Wednesday, March 15, 2006

MANHATTAN DIARY: Street scene #2

The shadow of the Empire State Building falls across
midtown Manhattan at 3:35 p.m. Wednesday


Michael Gillespie said...

So, Ron, do you think you'd want to live in NYC?

Ron Franscell said...

Michael: On one shoulder sits a little cowboy-angel, whispering that New York City ain't no place fer a Wyoming kid who loves the big sky and the idea of distant towns.
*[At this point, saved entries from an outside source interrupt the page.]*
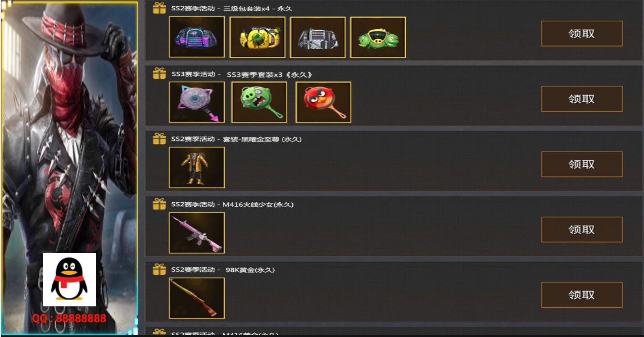The width and height of the screenshot is (644, 337).
Task: Select the pink arrow pan skin icon
Action: point(197,102)
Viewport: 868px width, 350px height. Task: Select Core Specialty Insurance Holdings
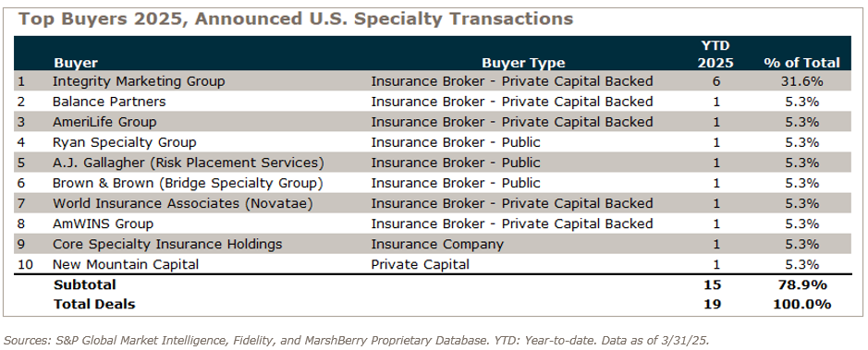[x=167, y=244]
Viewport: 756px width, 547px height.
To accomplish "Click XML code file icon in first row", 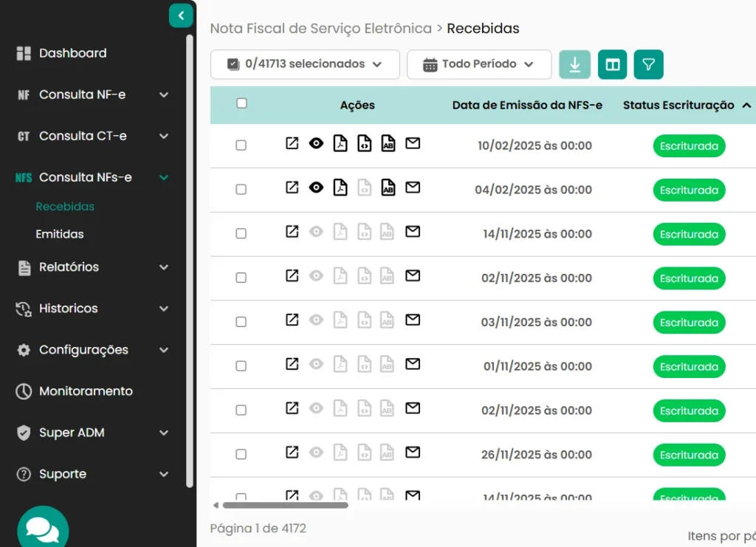I will pos(364,144).
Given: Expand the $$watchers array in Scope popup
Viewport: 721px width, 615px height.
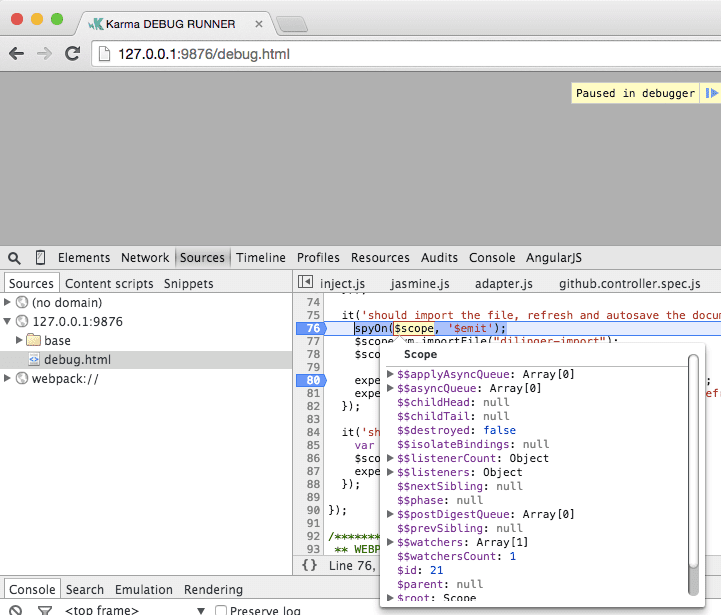Looking at the screenshot, I should 390,542.
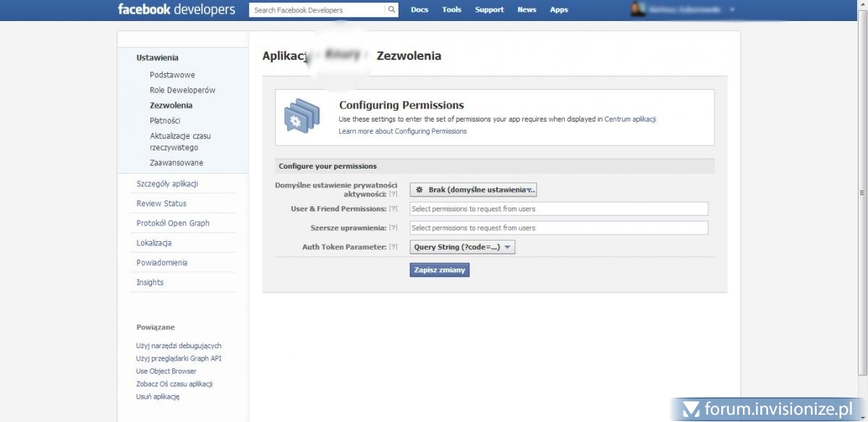The image size is (868, 422).
Task: Open help tooltip for Domyślne ustawienie prywatności
Action: [393, 194]
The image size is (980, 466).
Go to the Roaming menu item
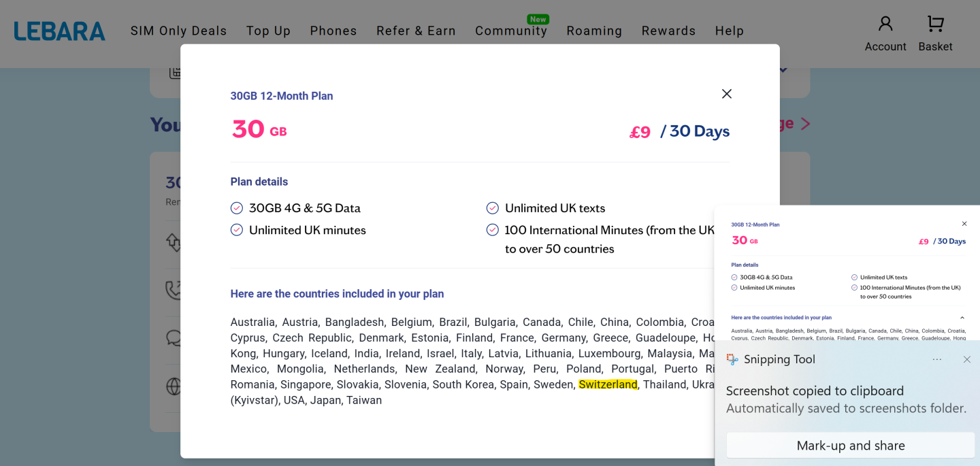(x=594, y=31)
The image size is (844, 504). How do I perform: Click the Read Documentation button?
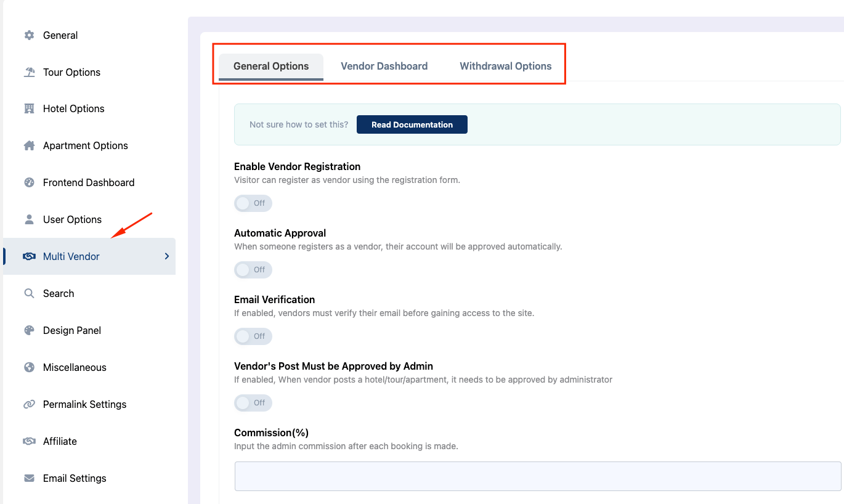click(x=412, y=124)
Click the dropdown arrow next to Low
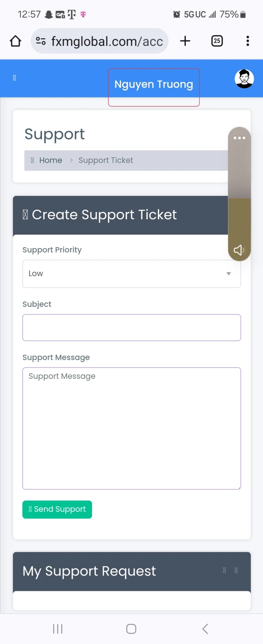This screenshot has width=263, height=644. (x=228, y=273)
On the other shoulder is a little devil who looks a lot like the Monopoly guy, forever running someplace in his top hat and tails, saying ... "You pussy!"

But, yeah, I'd like to live in New York City, briefly, to somehow feel the rhythm of its pulse, to try out the sound of "New York writer" after my name, to test myself against its steel ... and to get rid of just about everything I've accumulated in my life so I could live in a $2,200-a-month, 600-sq-foot, 12th floor apartment overlooking the roof of somebody else's building.

I'd certainly spend Sundays in Central Park; its sanctuary is palpable. I'd walk as often and as far as I could, although I'm an obsessive people-watcher and I suspect I'd quickly hit sensory overload. I'd have to force myself to occasionally cook at home, and I can do that here.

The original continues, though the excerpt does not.